All satellite data is sourced from ESA Copernicus Sentinel-2 via Microsoft Planetary Computer. Weather data from Open-Meteo (ERA5 reanalysis + ECMWF 16-day forecast). No proprietary sensor hardware required — monitoring is entirely remote.

Satellite platform
Sentinel-2 L2A (S2A, S2B, S2C constellation) 3–5 day revisit cycle. 10 m spatial resolution. Atmospherically corrected surface reflectance.
Archive depth
2023–2026 · 186 scenes discovered, 57 clear-sky qualified Cloud cover threshold: 70%. Valid fraction threshold: 20% of asset boundary.
Processing lag
10–14 days (ESA → Microsoft Planetary Computer → STAC API) Scenes from April 14–25 exist physically but are not yet published in the archive.

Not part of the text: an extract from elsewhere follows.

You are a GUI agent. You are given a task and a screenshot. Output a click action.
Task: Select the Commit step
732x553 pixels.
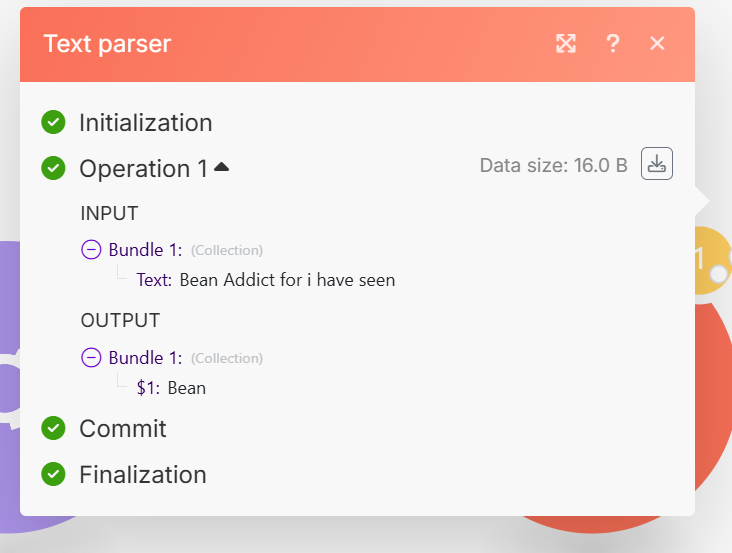pyautogui.click(x=123, y=429)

No data gap — the pipeline has consumed all available data. Re-run scheduled for May 1–3.
Weather source
Open-Meteo · ERA5 reanalysis (past 30 days) + ECMWF 16-day forecast 0–7 day forecast: HIGH confidence. 8–16 day forecast: MODERATE confidence.
Update frequency
Every 6 days (aligned to Sentinel-2 constellation revisit cycle)

Data confidence by signal

SignalConfidenceBasis
NDVI / EVI / NDRE — current values LOW Only 2 weeks of 2026 data (4 scenes). Improves significantly by May 10.
3-year historical baseline HIGH 53 qualified scenes across 3 full seasons. Robust baseline established.
Weather forecast (0–7 days) HIGH ECMWF operational forecast. Sub-1°C temperature error at 3-day range.
Weather forecast (8–16 days) MODERATE ECMWF ensemble. Temperature error widens to ±2–3°C at 14-day range.
Monsoon satellite data (Jun 27–Sep) NEAR ZERO Cloud cover blocks Sentinel-2. VIGIL switches to weather + soil models only.
Financial projections INDICATIVE Based on Maharashtra viticulture extension benchmarks and peer-reviewed agronomic literature. Confirmed after first harvest season.
Infrastructure note on data latency: The current pipeline uses Microsoft Planetary Computer (free tier, 10–14 day lag). Upgrading to Google Earth Engine would reduce latency to 1–3 days. This is the next infrastructure upgrade on VIGIL's roadmap and is not a limitation of the satellite constellation — Sentinel-2 physically passes over this asset every 3–5 days.